Stored dataset items:

**********

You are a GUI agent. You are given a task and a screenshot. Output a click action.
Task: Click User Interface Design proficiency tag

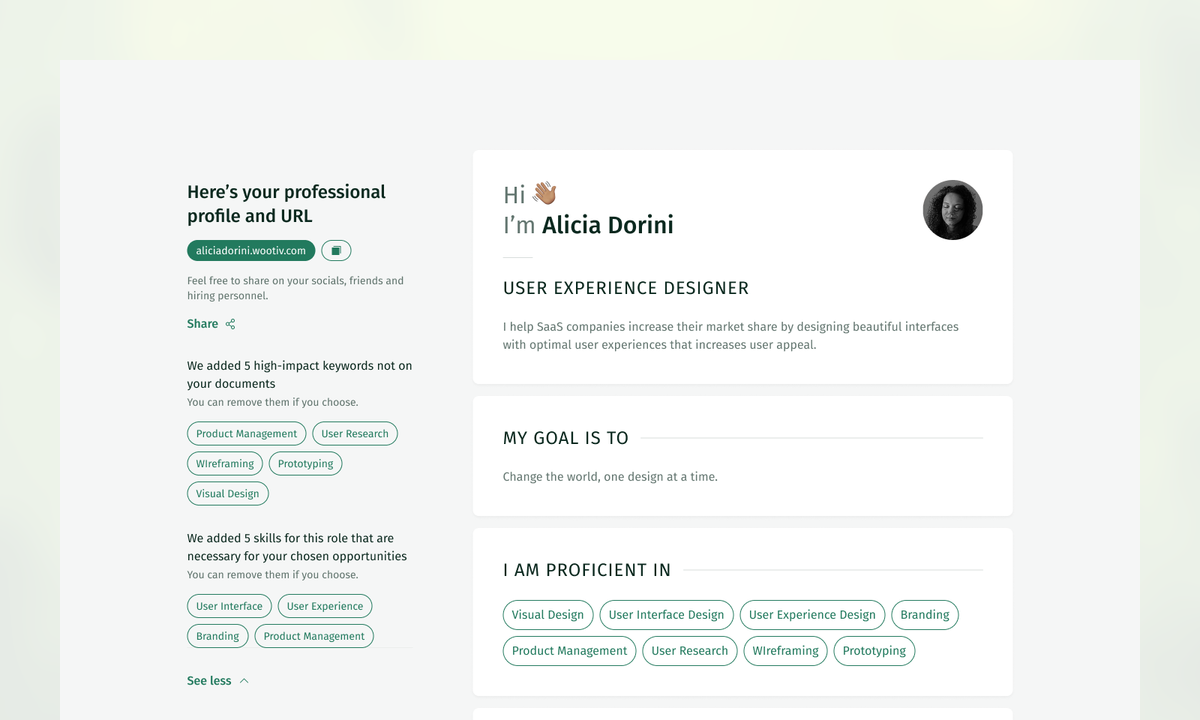pos(667,615)
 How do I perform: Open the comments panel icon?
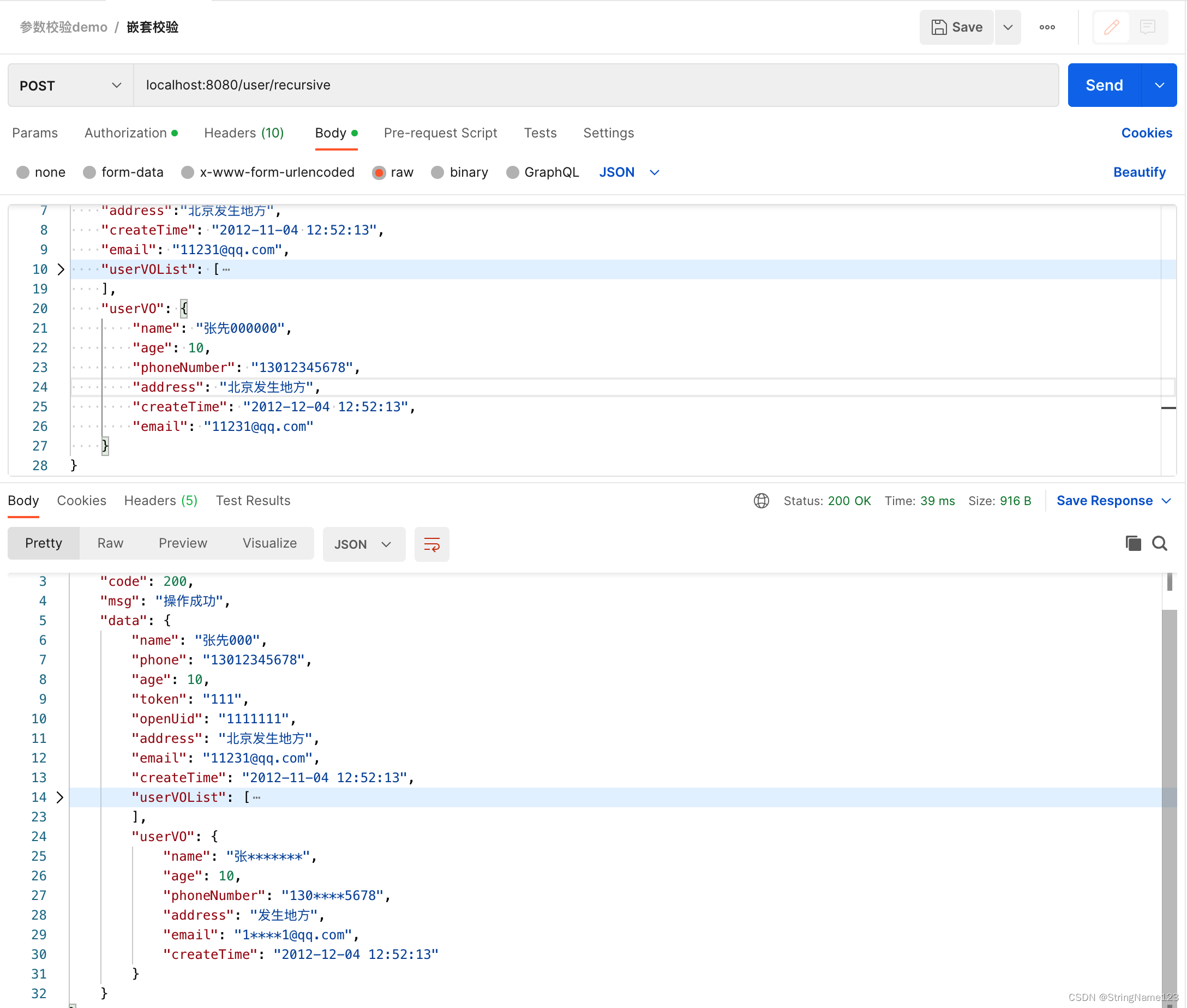pos(1148,27)
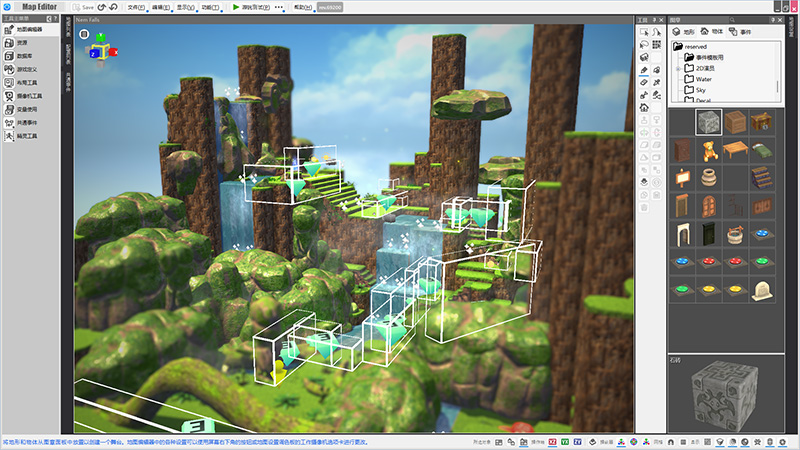The height and width of the screenshot is (450, 800).
Task: Open the 显示 (View) menu
Action: tap(185, 7)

**********

### Task goal
Turn the records above into a Markdown table with two columns, "Row" and "Record line," giving each nonblank line its own numbered row. Leave the pictures out.

### Answer below
| Row | Record line |
|---|---|
| 1 | You are a GUI agent. You are given a task and a screenshot. Output a click action. |
| 2 | Task: Click User Interface Design proficiency tag |
| 3 | pos(667,615) |
| 4 |  How do I perform: Open the comments panel icon? |
| 5 | pos(1148,27) |
| 6 | The height and width of the screenshot is (450, 800). |
| 7 | Task: Open the 显示 (View) menu |
| 8 | Action: tap(185, 7) |